Saturday, April 3, 2010

On Oxford (part xi: A Diversion)

I am well overdue in reporting my recent trip to Ireland. A week overdue in fact. I'm not sure how it happened, but I just haven't been able to work myself up to writing it all down. I think a part of it is still living in me and writing it down would be imprisoning it, hindering its growth somehow. But perhaps not. I will do my best to give a good description without smothering the experience.

We started in Belfast, which is in Northern Ireland, the region that is still a part of the United Kingdom. We got there early in the evening, checked into our hostel, and then just wandered around until we found a good pub, and when we did, we found a good one. There were five of us, and we all agreed that it was the finest pub food any of us had ever eaten.

We got up early the next morning so we could have a full day. Our first stop was a walk along the river, and what should greet us on our first morning in Ireland, but an Irish rainbow. No sign of leprechauns or pots of gold, but we did find our way to the oldest covered market in Ireland where we bought bread and cheese and fruit to get us through the day. From there, we set off to see the Ulster Museum. It was interesting because it was not a huge museum, so it didn't focus on any one area in particular, but instead it was filled with art, sculpture, history, anthrology, science...basically anything you could imagine. There was even a fashion art section. It was an incredible museum. After that we lunched and then wandered around in the botanic gardens next to the museum.

When they started closing the hot-houses, we left and started heading into some of the more historic areas of town. Belfast has been a pretty volatile region both politically and religiously, and we walked through some of the neighbourhoods that have been the centres of the conflict in the region. It was eerie being there and feeling the tension. They had these murals painted all over the place, and a lot of them were signs of remembrance for people who had died in the Troubles. There was a lot of anger in them, and some of them even seemed to glorify paramilitary activities. It was surreal, especially for my friend Kate who had been studying Irish political history for the whole term.

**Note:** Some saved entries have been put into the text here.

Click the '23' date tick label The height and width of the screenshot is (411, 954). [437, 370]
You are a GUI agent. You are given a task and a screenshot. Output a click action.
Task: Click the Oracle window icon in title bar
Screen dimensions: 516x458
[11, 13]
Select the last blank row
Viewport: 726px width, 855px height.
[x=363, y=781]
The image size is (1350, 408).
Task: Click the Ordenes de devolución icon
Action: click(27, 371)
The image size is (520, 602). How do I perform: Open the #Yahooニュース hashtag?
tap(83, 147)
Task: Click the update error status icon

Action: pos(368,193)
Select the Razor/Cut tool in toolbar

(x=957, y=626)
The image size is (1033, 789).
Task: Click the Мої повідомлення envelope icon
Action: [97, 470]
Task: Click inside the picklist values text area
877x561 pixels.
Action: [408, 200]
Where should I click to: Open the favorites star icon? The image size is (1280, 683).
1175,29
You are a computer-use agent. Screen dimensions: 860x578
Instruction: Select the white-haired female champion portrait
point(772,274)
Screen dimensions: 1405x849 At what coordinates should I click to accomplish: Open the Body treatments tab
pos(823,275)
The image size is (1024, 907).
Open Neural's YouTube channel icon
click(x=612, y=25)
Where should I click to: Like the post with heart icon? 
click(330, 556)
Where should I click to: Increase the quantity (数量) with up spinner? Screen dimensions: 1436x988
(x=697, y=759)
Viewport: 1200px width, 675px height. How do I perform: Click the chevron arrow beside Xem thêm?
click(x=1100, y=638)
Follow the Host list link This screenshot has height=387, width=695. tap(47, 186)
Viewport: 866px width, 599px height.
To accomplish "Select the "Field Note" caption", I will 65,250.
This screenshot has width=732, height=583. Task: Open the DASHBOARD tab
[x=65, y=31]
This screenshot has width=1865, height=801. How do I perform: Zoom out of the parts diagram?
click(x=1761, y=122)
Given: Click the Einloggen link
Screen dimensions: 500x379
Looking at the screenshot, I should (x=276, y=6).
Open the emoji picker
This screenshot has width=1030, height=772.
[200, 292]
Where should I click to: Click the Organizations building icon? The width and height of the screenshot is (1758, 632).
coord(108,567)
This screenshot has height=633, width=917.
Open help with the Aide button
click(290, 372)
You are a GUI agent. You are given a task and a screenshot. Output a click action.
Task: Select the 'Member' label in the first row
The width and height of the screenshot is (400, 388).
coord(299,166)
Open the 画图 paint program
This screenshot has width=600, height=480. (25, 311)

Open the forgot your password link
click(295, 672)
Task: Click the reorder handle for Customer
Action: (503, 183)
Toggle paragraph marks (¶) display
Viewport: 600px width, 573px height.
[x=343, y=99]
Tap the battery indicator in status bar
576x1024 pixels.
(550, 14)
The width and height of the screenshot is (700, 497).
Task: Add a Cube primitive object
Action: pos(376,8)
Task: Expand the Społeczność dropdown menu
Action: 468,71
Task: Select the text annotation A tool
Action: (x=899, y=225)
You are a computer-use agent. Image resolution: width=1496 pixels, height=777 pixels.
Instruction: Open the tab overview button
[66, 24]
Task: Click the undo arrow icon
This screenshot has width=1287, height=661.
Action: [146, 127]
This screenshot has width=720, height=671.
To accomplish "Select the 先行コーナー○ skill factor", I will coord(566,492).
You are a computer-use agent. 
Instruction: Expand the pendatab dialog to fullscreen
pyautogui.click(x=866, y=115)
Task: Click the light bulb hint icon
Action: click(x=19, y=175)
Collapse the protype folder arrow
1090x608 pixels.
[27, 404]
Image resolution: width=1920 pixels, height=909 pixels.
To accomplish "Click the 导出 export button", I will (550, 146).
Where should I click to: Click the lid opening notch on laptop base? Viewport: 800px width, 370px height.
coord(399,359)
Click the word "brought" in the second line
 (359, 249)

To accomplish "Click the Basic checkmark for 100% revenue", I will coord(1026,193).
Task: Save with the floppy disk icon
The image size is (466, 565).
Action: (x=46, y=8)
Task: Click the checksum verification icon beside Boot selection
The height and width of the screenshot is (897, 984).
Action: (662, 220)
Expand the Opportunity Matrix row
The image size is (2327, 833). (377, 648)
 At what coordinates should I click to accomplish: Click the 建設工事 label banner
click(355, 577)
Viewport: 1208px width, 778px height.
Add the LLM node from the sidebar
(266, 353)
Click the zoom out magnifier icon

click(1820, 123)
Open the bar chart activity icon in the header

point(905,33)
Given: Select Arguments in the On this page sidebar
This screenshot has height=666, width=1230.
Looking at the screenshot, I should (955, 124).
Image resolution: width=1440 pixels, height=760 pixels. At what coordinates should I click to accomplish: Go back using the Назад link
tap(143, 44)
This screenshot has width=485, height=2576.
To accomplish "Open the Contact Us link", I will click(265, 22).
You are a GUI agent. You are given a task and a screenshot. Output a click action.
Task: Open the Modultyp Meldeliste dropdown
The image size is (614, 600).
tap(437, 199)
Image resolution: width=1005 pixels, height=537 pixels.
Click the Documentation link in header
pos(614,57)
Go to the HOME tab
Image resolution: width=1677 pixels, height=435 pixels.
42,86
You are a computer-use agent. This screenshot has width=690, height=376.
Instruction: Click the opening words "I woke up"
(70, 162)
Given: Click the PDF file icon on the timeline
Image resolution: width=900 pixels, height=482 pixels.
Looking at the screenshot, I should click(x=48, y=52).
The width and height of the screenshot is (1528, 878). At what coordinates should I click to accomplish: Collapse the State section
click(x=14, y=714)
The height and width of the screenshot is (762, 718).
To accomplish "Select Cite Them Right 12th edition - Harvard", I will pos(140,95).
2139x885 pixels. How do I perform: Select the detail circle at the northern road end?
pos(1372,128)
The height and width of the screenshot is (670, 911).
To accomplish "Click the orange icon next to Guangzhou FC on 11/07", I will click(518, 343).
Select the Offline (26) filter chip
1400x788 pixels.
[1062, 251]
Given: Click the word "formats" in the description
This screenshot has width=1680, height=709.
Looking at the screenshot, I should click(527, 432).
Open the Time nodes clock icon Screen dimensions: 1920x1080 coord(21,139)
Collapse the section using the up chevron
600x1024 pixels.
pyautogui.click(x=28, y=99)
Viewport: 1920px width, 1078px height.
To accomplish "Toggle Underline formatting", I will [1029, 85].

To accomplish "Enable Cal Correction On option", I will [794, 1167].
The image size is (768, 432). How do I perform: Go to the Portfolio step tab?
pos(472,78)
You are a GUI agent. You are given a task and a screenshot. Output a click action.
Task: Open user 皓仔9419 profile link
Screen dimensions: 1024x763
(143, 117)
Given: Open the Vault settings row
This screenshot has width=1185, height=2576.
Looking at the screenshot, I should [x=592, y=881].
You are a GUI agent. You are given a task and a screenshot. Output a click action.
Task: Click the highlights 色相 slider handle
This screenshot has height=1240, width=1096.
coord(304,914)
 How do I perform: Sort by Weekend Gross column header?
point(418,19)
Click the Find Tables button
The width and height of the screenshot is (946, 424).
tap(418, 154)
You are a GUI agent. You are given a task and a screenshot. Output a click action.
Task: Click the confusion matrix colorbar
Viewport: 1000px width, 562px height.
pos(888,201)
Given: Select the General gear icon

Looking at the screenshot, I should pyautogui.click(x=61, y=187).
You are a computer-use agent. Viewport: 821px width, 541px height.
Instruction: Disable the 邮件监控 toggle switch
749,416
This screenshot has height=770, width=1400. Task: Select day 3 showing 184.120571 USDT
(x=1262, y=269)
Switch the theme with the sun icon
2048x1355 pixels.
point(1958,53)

When it started getting late we headed to the bus station and bought tickets to Dublin. While waiting for our bus, we finished off our supplies from the morning shopping spree. It was a two-and-a-half hour trip from Belfast to Dublin, and we spent it in quiet conversation, and possibly a bit of dozing off (we had done a lot of walking). By the time we got to Dublin, we were pretty beat, so we just tracked down our hostel and crashed. That night was when the British isles moved the clock forward for their daylight saving time, which one of our rooms forgot, but still got ready a half-hour early, while the other remembered, but slept in a half-hour, meaning we started the day late, but together. This hostel had breakfast provided, which was nice, and set us off for a good day of exploring. There are memorials and monuments all over Dublin. It seemed like every corner had its own famous person to visit. One of the first we saw was a statue of James Joyce, which was cool.

We made our way through these icons of history to Glasnevin cemetery in the north of Dublin, where almost every famous Irish political figure is buried, including the likes of Charles Stuart Parnell, Daniel O'Connell, and Michael Collins. We wandered through the packed cemetery (over a million graves) for quite a while and eventually met a charming old Irish fellow named Freddy Daly who took us around and showed us some of the less well known figures and told us their stories. He actually knew some of the people buried there. It was a startling juxtaposition of living and dead history, but in a completely different way than we met with in Belfast.

After the cemetery, the five of us sat down for a splendid Chinese feast in a local buffet. By that point, we had been on our feet for about four and a half hours, most of which had been spent walking, so we took full advantage of the "all you can eat" invitation. Perhaps not the best choice with all of the walking left, but these are the choices that fill our lives.

The rest of the day was just seeing the sites: political centres, cathedrals, a park (which just so happened to have plaques commemorating some of the great Irish writers including the likes of Shaw, Synge, Joyce, Wilde, and my personal favourites: Yeats and Beckett). My favourite thing we saw in the afternoon was definitely the Famine Memorial on the banks of the River Liffey. It is one of the most moving sculptures I have ever seen in my life. I could have studied it for hours. As evening approached, our group split, and the three of us going back to Oxford in the morning drifted back toward the bus station to catch a return bus to Belfast. It was another two and a half hours of good conversation, and good rest for our feet. Once we got to Belfast, we had a short while to gather provisions for dinner and the inevitable fourth meal we had planned to eat while staying awake in the airport (to save money, we hadn't booked any accommodation for that evening) and for breakfast. Then we caught the shuttle to the airport and camped out. We got on our flight at 6:00 am. When we landed in London, we came straight back to Oxford. It was so weird to be sitting in a lecture with everyone else when we hadn't slept that night, and we still had the smell of Belfast streets on our clothes. Another very surreal experience.

Since then, I have mostly been catching up on work. We have been going on field trips with our program seeing different cities and old churches. However, we are coming to the final stretch and there are just a couple of massive papers looming between me and a week visiting three of Europe's greatest capitals: London, Paris, and Rome. After that, it will all be done. Strange.